Each piece of information you share online appears unremarkable in isolation. A name. A job title. A photograph from a restaurant. A comment on an industry post. A check-in at an airport. A mention in a company announcement. None of these individually raises concern. The problem is that they do not remain isolated — they are aggregated, indexed, and cross-referenced by data brokers, intelligence tools, and anyone motivated to look.
The result is that a person who has been individually careful about each disclosure may still have created a profile that is, in aggregate, detailed enough to know where they live, where they work, who they associate with, when they travel, what they own, and what they are likely worth. This profile is not created by hackers. It is assembled from information that was shared voluntarily, piece by piece, over years.

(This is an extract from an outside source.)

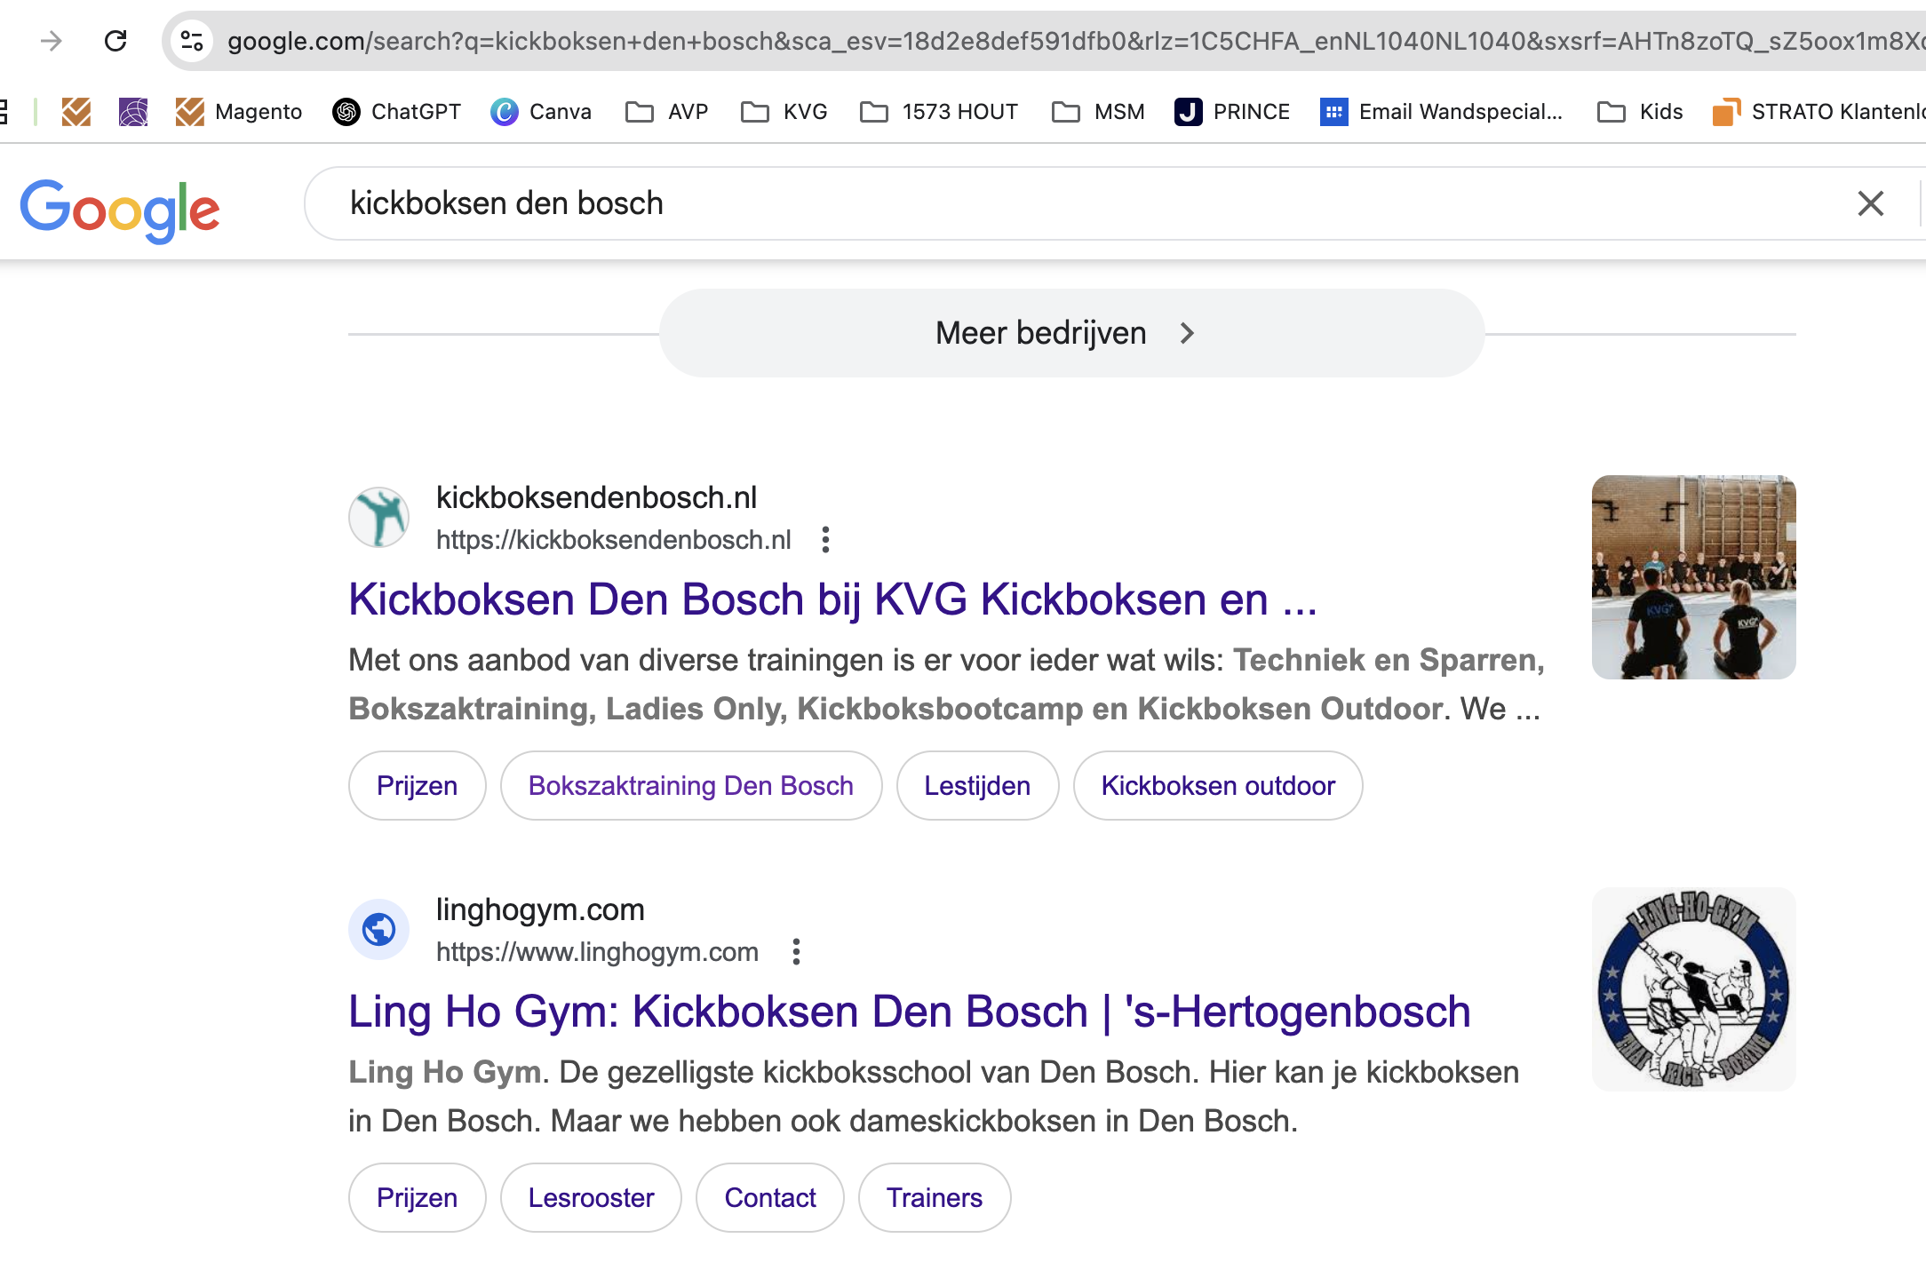Click the Lesrooster sitelink chip
Screen dimensions: 1926x1286
point(591,1198)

Social media is the most consistent source of self-generated exposure for high-value individuals. The risks are not confined to obvious disclosures — it is rarely a post that says "I am travelling to Geneva on Tuesday." The risks are in what can be inferred: the pattern of posts that establishes a weekly schedule, the photograph that reveals a home address in its background, the check-in that confirms a physical location at a specific time.
The audit must cover historical content as well as current behaviour. Platforms retain content that has been forgotten. Search engines index posts from years ago. Old accounts on platforms you no longer use remain searchable. The audit is not a one-time action; it is a recurring discipline applied consistently.
LinkedIn and equivalent professional platforms present a specific challenge: they are designed to maximise disclosed information as a feature, and professional norms encourage comprehensive disclosure. For most people in most careers, this is harmless. For individuals with significant assets, prominent roles, or contentious business interests, a fully populated professional profile is a detailed intelligence briefing available to anyone who looks.
The decision about what to list is a conscious one. Current role and employer may be necessary for professional credibility. A full employment history going back fifteen years, a complete list of board memberships, and advisory roles at organisations that signal investment interests are all optional. List what serves a purpose. Omit what does not.
Photographs carry more information than their visible content. EXIF data embedded in unprocessed image files includes GPS coordinates, device model, and timestamp — data that social platforms sometimes strip but do not always. The safest approach is to strip this data before posting, using any standard image processing tool.
The visible content of photographs is equally significant. An image shared from a home reveals the interior, and sometimes the street visible through the window. A photograph at a restaurant may reveal the area you frequent. An image from a vehicle may show the registration plate. None of these require a dedicated effort to exploit — they require only a motivated person and a few minutes.